Uit het door [verzoeker] overgelegde overzicht “kosten br inzake [verzoeker] ” lijdt de rechtbank af dat mr. Bedaux een uurtarief van € 285,- exclusief btw hanteert. De rechtbank oordeelt dat dat uurtarief passend is voor een advocaat met als specialisatie letselschade. Uit het overzicht volgt dat over een gedeelte van de bestede uren een opslag van € 25% vanwege specialisatie wordt gehanteerd. ASR heeft daartegen bezwaar gemaakt. Met ASR concludeert de rechtbank dat die opslag niet voldoet aan de dubbele redelijkheidstoets. In het gehanteerde uurtarief van € 285,- exclusief btw is immers al het specialisme tot uitdrukking gebracht.

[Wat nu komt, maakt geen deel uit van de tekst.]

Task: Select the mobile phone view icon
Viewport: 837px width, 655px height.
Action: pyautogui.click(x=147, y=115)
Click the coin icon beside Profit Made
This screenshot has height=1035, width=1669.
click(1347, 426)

De rechtbank zal daarom € 285,- exclusief btw aanhouden als redelijk uurtarief.
5.30.
Uit het door [verzoeker] overgelegde overzicht “kosten br inzake [verzoeker] ” kan niet worden afgeleid hoeveel uren mr. Bedaux heeft besteed aan dit deelgeschil. De rechtbank acht het redelijk om uit te gaan van een tijdsbesteding van in totaal 20 uur (14 uur voor het opstellen van het verzoek, 3 uur voor het bestuderen van het verweerschrift en het opstellen van de pleitnota en 3 uur voor het bijwonen van de zitting inclusief reistijd). Dit betekent dat de aan deze procedure verbonden advocaatkosten worden begroot op een bedrag van € 6.897,- inclusief btw (20 x € 285 = € 5.700,- + 21% btw). Vermeerderd met het griffierecht van € 320,- komen de totale kosten van dit deelgeschil daarmee uit op € 7.217,-.
5.31.
Omdat is geoordeeld dat de bestuurder van het bij ASR verzekerde voertuig aansprakelijk is ten opzichte van [verzoeker] zal ASR zoals verzocht worden veroordeeld tot betaling van voornoemd bedrag.

6.De beslissing

De rechtbank
6.1.
verklaart voor recht dat ASR als WAM-verzekeraar gehouden is de door [verzoeker] geleden en nog te lijden materiële en immateriële schade ten gevolge van het ongeval aan [verzoeker] te vergoeden,
6.2.
gebiedt ASR op adequate wijze te bevoorschotten op de materiële en immateriële schade alsmede de advocaatkosten van [verzoeker] ,
6.3.
veroordeelt ASR om aan [verzoeker] te betalen een voorschot ten bedrage van € 5.000,-, te voldoen op de stichting derdengelden rekening van Bedaux Advocaten,
6.4.
begroot de kosten van dit deelgeschil op € 7.217,- en veroordeelt ASR tot betaling van die kosten aan [verzoeker] op de bankrekening met nummer [rekeningnummer] ,
6.5.
wijst het meer of anders verzochte af.
Deze beschikking is gegeven door mr A.M. Koster-van der Linden en in het openbaar uitgesproken op 22 november 2024.
type: KB

Voetnoten

1.artikel 1019w-1019cc Rv
2.op grond van artikel 6:162 BW
3.artikel 257 Rv
4.op grond van artikel 6 WAM
5.artikel 150 Rv
6.vgl. HR 8 juni 2001, ECLI:NL:HR:2001:AB2054
7.zie onder andere Gerechtshof Arnhem-Leeuwarden, 24 mei 2016, ECLI:NL:GHARL:2016:3988.